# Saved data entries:
--- START ---
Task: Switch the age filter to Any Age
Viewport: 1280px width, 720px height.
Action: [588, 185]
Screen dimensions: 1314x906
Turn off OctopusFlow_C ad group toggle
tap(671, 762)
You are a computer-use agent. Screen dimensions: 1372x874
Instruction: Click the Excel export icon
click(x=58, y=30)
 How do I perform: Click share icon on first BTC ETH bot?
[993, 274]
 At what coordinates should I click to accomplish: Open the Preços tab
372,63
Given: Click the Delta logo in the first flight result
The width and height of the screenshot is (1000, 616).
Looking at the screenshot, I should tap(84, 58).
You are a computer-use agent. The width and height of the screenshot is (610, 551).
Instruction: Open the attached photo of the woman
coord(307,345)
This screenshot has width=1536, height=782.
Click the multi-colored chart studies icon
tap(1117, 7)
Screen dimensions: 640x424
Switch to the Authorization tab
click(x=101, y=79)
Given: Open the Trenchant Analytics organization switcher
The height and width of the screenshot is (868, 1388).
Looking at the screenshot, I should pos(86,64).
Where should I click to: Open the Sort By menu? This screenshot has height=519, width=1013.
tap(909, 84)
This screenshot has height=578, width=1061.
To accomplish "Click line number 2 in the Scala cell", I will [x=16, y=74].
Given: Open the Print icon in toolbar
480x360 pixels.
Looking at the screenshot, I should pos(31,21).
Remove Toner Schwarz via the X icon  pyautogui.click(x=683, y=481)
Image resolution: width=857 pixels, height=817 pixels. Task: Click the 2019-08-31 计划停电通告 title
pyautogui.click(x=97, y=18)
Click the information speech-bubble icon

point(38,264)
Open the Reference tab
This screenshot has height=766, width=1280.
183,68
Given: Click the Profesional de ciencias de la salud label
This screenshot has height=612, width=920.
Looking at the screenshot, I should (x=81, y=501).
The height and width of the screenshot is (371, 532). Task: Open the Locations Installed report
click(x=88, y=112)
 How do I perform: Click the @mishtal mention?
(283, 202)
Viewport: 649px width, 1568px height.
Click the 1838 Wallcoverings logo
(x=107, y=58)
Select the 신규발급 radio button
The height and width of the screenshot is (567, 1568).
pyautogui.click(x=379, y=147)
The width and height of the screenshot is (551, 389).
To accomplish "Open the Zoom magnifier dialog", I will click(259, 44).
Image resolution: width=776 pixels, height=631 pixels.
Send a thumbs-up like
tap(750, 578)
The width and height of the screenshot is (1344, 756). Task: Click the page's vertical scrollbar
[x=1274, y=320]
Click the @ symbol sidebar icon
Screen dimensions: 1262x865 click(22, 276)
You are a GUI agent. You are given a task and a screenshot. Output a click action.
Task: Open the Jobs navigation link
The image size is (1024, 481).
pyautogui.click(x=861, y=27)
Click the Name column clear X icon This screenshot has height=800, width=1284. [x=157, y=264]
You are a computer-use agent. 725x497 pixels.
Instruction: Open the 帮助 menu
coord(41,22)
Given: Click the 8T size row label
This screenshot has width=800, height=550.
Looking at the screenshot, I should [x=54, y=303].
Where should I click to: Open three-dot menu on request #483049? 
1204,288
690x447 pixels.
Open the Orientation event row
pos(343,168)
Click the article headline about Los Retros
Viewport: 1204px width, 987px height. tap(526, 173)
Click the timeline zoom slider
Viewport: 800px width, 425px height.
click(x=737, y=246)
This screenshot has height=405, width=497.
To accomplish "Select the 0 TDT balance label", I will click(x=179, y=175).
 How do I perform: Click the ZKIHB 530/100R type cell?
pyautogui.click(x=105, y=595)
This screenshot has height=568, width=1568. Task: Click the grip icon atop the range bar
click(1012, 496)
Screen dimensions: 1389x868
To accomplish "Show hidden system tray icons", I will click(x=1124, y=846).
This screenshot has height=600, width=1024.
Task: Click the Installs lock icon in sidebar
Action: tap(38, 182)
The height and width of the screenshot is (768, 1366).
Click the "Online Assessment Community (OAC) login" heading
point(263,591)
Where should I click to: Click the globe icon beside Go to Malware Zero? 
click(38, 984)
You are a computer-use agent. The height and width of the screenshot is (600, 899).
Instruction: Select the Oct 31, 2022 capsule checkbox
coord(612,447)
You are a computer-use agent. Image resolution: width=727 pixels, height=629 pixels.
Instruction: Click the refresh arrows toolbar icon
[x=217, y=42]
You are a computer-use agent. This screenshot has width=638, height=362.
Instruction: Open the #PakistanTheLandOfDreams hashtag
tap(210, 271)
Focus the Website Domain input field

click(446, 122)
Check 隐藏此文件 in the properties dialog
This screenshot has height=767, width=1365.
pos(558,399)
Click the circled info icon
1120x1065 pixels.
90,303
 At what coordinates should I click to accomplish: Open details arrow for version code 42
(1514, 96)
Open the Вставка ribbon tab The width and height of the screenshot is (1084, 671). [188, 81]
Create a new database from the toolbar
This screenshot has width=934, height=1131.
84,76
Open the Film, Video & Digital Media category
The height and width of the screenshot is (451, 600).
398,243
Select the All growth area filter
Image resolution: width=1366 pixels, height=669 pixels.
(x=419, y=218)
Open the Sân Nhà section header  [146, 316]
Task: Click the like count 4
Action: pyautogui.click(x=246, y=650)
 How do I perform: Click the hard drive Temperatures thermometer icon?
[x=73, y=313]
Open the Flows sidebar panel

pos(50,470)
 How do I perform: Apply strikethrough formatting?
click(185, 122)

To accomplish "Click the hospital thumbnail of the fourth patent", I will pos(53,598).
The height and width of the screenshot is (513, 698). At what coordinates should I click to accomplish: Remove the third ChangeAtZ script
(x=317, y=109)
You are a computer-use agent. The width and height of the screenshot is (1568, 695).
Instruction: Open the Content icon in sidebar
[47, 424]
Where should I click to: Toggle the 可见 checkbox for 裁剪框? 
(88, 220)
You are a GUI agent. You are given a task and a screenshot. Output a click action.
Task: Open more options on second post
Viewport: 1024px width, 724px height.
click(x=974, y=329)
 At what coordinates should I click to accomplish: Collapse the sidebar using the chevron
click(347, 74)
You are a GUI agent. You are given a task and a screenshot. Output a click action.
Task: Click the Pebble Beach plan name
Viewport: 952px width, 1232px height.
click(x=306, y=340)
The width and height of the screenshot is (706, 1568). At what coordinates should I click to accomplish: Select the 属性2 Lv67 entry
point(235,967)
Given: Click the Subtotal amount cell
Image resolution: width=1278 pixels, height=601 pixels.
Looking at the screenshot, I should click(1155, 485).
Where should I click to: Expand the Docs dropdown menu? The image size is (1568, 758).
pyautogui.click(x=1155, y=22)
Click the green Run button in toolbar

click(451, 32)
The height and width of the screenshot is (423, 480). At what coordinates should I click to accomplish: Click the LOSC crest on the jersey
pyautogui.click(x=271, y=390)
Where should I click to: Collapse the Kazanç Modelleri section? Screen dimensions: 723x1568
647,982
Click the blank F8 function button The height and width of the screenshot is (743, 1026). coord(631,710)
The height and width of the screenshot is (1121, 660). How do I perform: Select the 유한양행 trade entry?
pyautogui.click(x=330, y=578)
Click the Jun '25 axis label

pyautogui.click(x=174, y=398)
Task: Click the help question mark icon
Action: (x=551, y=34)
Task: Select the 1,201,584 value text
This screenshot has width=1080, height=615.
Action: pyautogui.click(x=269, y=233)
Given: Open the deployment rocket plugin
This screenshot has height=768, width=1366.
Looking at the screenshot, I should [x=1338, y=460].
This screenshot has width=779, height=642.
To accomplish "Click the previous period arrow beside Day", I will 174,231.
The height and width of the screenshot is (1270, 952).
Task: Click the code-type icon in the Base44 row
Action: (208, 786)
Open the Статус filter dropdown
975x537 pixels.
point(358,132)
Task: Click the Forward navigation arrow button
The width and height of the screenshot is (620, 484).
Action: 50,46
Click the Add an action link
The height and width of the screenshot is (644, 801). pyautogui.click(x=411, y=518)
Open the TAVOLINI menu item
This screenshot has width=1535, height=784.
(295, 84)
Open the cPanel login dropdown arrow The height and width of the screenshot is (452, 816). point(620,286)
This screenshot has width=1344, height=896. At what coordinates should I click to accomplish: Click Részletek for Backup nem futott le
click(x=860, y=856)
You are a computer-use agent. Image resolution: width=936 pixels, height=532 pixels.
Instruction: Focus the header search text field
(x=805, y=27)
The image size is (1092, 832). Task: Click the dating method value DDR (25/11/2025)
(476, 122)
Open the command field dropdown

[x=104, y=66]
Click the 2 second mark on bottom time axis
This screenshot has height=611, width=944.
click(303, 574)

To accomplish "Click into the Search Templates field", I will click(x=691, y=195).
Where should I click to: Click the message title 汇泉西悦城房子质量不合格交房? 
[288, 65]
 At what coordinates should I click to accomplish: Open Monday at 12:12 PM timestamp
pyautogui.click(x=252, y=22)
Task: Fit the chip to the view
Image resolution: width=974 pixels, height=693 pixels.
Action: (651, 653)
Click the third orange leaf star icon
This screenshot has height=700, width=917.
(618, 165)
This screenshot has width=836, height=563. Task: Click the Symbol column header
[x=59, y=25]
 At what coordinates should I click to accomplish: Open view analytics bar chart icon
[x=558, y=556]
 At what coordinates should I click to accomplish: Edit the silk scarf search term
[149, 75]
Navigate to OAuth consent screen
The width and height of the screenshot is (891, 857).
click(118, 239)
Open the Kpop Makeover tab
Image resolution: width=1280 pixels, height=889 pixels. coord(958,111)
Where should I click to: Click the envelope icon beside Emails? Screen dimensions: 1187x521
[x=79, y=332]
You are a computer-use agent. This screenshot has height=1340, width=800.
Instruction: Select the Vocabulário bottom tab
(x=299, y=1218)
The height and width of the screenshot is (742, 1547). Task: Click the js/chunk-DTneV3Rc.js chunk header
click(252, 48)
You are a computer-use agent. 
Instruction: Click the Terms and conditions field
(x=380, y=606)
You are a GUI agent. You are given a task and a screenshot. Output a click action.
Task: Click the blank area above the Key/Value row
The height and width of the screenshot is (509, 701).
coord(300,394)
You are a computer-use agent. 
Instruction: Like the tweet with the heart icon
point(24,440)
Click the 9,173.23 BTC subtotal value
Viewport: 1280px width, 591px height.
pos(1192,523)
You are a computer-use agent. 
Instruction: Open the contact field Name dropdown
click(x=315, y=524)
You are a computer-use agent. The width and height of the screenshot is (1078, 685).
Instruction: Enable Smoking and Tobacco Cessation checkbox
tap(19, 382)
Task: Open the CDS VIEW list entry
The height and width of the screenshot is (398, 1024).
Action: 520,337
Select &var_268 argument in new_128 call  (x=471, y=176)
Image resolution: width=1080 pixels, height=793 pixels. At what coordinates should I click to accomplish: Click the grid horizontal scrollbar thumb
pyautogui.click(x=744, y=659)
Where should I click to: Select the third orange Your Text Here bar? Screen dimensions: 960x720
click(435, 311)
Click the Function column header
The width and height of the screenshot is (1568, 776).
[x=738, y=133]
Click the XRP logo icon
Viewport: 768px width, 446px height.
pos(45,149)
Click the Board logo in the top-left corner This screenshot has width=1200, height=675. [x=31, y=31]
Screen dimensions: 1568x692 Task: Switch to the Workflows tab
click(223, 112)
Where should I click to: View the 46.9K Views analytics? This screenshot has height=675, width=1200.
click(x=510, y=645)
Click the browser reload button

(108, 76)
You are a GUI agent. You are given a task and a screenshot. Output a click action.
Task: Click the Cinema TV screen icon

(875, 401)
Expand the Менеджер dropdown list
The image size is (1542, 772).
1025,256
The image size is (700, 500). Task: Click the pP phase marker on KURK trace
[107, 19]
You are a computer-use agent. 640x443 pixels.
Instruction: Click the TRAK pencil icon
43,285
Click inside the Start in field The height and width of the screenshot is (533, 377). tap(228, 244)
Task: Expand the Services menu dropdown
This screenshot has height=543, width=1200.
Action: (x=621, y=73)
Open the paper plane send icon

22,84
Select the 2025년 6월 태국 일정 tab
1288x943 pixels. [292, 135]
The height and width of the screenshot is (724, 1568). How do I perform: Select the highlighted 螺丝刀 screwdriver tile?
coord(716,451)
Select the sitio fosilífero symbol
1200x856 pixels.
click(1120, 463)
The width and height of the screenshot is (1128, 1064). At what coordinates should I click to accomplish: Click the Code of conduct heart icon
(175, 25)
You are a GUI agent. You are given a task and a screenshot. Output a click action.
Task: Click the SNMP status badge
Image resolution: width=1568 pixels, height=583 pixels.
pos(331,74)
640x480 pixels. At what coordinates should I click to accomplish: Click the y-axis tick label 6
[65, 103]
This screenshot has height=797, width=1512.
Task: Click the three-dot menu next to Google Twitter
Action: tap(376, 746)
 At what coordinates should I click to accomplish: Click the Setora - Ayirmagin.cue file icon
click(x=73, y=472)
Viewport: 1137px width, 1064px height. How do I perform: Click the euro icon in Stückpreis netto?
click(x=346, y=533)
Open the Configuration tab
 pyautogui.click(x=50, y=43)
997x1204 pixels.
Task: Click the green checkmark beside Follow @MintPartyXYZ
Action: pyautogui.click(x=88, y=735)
--- END ---
# Work to complete:
With "dialog" as the word to match, copy each line of the records that has it.

# Answer area:
To accomplish "Open the Zoom magnifier dialog", I will click(259, 44).
Check 隐藏此文件 in the properties dialog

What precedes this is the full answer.